In Australia, the ASIC limitations on leverage that CFD brokers can provide to protect retail traders from losses, between 2:1 for CFDs on crypto assets and 30:1 for forex for traders, depending on the instrument being traded.
Thirdly you need to know if the broker supports Negative Balance Protection (NBP). This ensures that you don’t lose more than your starting capital and you owe money to your broker.
Likewise, you should check other account features like account types, fees, platforms, charting tools etc.
V5. Is the trading app interface user-friendly?
A user-friendly app must be available. It should also have easy-to-read menus, visible and evenly spaced buttons so that you don’t accidentally click the wrong button.
Charts and indicators should be available and easy to configure in different colors. It should also allow you to copy trades if you like automated trading.
Push notifications should also be flexible and easy to set up for different events. These events include, but are not limited to, when bid/ask prices change, when a news story is released, taking profits, etc. The app should allow you to send the alert to your mobile phone or email address.
Q6. How is the customer service?
There is a fiduciary relationship between a broker and a trader. This means that the broker is expected to put the interest of the trader first. So every time you call on your broker, they have to respond to you.
There will be times when you need urgent help like when you can’t login to your trading app, when you have deposited money but haven’t displayed it, etc. In times like these you need a quick response from your broker.
Your broker should provide you with more than one communication channel. Emails, 24 hour live chat, toll free phone lines etc. should be available. Your broker should also assign you a human relationship manager so that you can contact the person if you have any problems.
Response time to email inquiries should be short, phone calls should be answered on time, and lie chats should be responsive. These are all signs that your broker’s customer service is good.
Q7. How much will I pay?
Brokers have different types of fees. Some are trading costs like commission per turn and some are non-trading costs like inactivity costs, account maintenance costs etc.

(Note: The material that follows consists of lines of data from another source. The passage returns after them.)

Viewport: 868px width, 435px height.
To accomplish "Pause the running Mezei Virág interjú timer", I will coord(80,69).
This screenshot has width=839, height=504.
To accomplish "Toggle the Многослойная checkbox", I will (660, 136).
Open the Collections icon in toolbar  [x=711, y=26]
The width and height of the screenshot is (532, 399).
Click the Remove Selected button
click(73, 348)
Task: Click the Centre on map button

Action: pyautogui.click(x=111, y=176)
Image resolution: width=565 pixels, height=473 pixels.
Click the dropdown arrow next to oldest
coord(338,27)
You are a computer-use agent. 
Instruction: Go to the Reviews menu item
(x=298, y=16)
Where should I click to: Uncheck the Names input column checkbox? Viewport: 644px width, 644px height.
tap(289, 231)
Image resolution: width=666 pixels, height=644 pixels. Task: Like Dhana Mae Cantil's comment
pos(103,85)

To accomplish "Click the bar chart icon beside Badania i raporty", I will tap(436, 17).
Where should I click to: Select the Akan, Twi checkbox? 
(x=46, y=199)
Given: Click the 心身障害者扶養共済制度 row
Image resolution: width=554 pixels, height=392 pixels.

The trading fees are the ones that really bite as they increase with the volume of your trade.
For example, round-turn commissions per standard lot for forex trading, IC markets charge $6 with a cTrader account, while Pepperstone charges $7, while eToro charges no commissions.
For AUD/USD spread, XM markets charge 1.8 pips, while eToro offers 1 pip spread on average. So the point is that fees, spread and commissions vary by broker so you should do a check.
These fees may seem negligible, but when they accumulate, they become high. Fees can also affect any profits you make from trading, as we see in the example below:
Imagine trading with a broker who charges a commission of $7 per round and $1 overnight swap fee.
You buy a standard lot (100,000 units) of AUD/USD to exchange at 0.7215 for $72,150. You hope that the exchange rate will rise and that you will win.
Lucky for you, the exchange rate rises to 0.7217 after three nights, so you sell and make a profit from $20† But don’t forget the cost!
Your broker will deduct $7 commission per round, and $3 overnight fees (since you held the position for 3 nights). So your actual profit will be $10
This is just one example of how fees and commissions affect your earnings. Before settling for a broker, compare fees and commissions.
Choosing a broker can be overwhelming, I know. You don’t need to be in a rush though, so take your time, grab a pen and paper and do some comparisons.
Regulations are the first thing to look out for as there are so many scammers out there and most of them will reach you through social media.
You can also try out different regulated brokers to see which one is best for you. Remember to practice demo trading and start small lot trading if you are a new broker.